------ TEXTO CITADO

Müller critica la arrogancia y prepotencia de obispos y teólogos alemanes que pretenden ser la vanguardia de la Iglesia

(Kath.net/InfoCatólica) Entrevista de Lothar C. Rilinger al cardenal Müller, Prefecto emérito de la Congregación para la Doctrina de la Fe:

El Congreso Ecuménico de la Iglesia pone el movimiento ecuménico en el centro del debate. Las diferencias entre la Iglesia Católica Romana y las iglesias (sic) y comunidades eclesiales de la Reforma son graves. Para superarlas, las iglesias locales alemanas intentan dar un nuevo impulso al movimiento ecuménico. ¿Puede el ecumenismo ser impulsado por las iglesias locales o el acercamiento de las diferentes iglesias cristianas resulta ser una tarea del Vaticano para adoptar un enfoque uniforme como iglesia mundial, después de lo cual los resultados tendrían que aplicarse a todas las iglesias locales?

Sólo existe una única Iglesia católica, que -según una formulación del Vaticano II en el decreto Lumen Gentium, art. 23- está formada «por iglesias locales». En Alemania hay 27 iglesias locales, es decir, diócesis u obispados, cada uno de ellos dirigido por un obispo.

La Conferencia Episcopal no está por encima de los obispos. Y ciertamente el presidente de la conferencia, en la actualidad el obispo Bätzing de Limburgo, no es el jefe de los obispos o -en la absurda formulación de ZdF y ARD- el «catolico de más rango de Alemania». No tiene ninguna competencia magisterial que vaya ni un milímetro más allá de la autoridad docente de cada uno de sus hermanos en el episcopado, que viene de Cristo. Ciertamente, no es -incluso como portavoz de la mayoría de los obispos- un contrapeso a «Roma» al caricaturizar la relación del Papa y los obispos en un juego indigno por el poder en la Iglesia.

------------
------ DATOS PROPORCIONADOS

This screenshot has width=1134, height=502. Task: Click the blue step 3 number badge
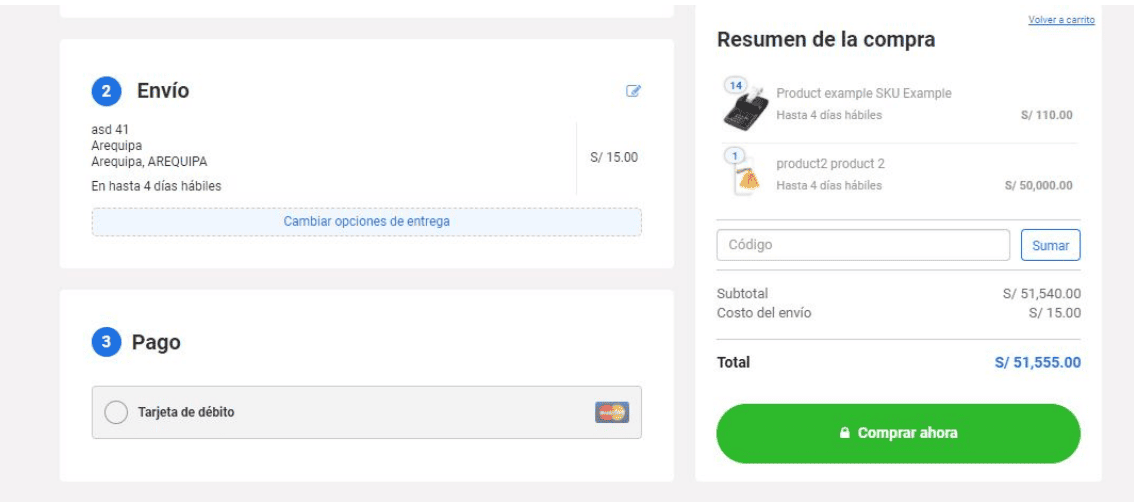(106, 343)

------------

● EN QUÉ CONSISTE
Reproduce el fragmento de la entrevista al cardenal Müller que va desde "El Congreso Ecuménico" hasta "las iglesias locales?", rebautizando "movimiento ecuménico" como "diálogo ecuménico".

● SOLUCIÓN DEL EJERCICIO
El Congreso Ecuménico de la Iglesia pone el diálogo ecuménico en el centro del debate. Las diferencias entre la Iglesia Católica Romana y las iglesias (sic) y comunidades eclesiales de la Reforma son graves. Para superarlas, las iglesias locales alemanas intentan dar un nuevo impulso al diálogo ecuménico. ¿Puede el ecumenismo ser impulsado por las iglesias locales o el acercamiento de las diferentes iglesias cristianas resulta ser una tarea del Vaticano para adoptar un enfoque uniforme como iglesia mundial, después de lo cual los resultados tendrían que aplicarse a todas las iglesias locales?